Vibrio cholerae presented intermediate resistance to gentamycin (15.17±0.44 mm), erythromycin (17.00 ± 0.57 mm), spasfloxacin (15.00±0.58 mm), and amoxicillin/clavulanic acid (15.50±0.29 mm) but resistance to critical antibiotics, including ciprofloxacin (0.00±0.0 mm), amoxicillin (0.00±0.0 mm), and chloramphenicol (13.00± 0.57 mm), which are often used to treat cholera. V. parahaemolyticus was susceptible to perfloxacin (21.17±0.44 mm) and spasfloxacin (20.00±0.58 mm), indicating potential treatment options, while it was resistant to several antibiotics, most notably ciprofloxacin (7.00±0.5 mm) and ceftriaxone (0.00±0.0 mm). V. alginolyticus was susceptible to Ampicillin (20.00±0.57 mm) and chloramphenicol (19.00±1.15 mm), which could be effective treatment options, but was resistant to multiple antibiotics, including complete resistance to perfloxacin (0.00±0.0 mm) and ciprofloxacin (0.00±0.0 mm) (Table 5). Intermediate antibiotic resistance in Vibrio species represents a critical clinical challenge, signalling reduced drug effectiveness, potential treatment complications, and increased risk of bacterial adaptation, which necessitates careful antibiotic selection, dosage adjustment, and sophisticated diagnostic strategies to mitigate the evolving antimicrobial resistance mechanisms.

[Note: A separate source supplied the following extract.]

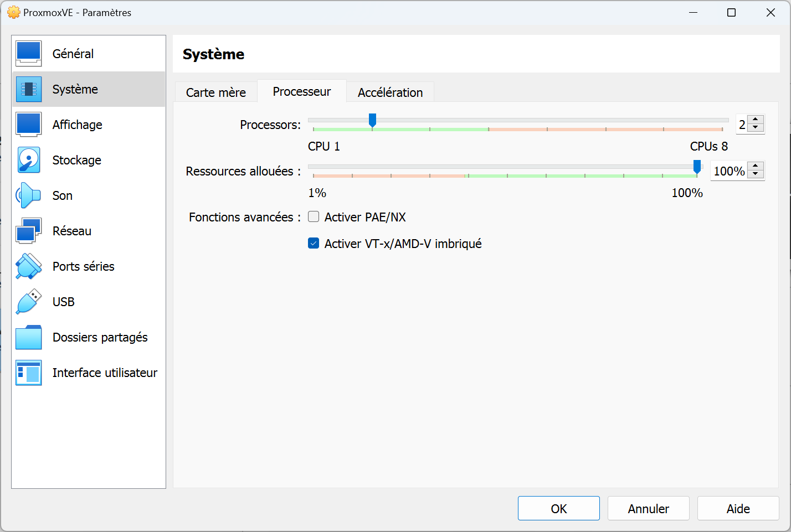The height and width of the screenshot is (532, 791).
Task: Confirm settings with the OK button
Action: click(558, 508)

Table 5: Antibiogram of Vibrio strains isolated from selected vended vegetables

The values are expressed as the means ± S.E.ss (n=3). The means were separated via DNMRT (P>0.05). The values along the same row that share the same superscript are not significantly different.

Keys: Iso. – Isolates; V. c. – Vibrio cholerae; V. p. – Vibrio parahaemolyticus; V. a. – Vibrio alginolyticus; PEF- Perfloxacin (30 mg); GEN- Gentamycin (10 mg); AMP-Ampiclox (30mg); AMX- Amoxicillin (30 mg); CEF – Ceftriaxone (30 mg); CIP- Ciprofloxacin (10 mg); STP- Streptomycin (30 mg); ERY- Erythromycin (10 mg); COT- Trimethoprim-Sulfamethoxazole (30 mg); Chloramphenicol (30 mg); SPA – Sparfloxacin (30 mg); AUG – Amoxicillin/Clavulanic acid (30 mg)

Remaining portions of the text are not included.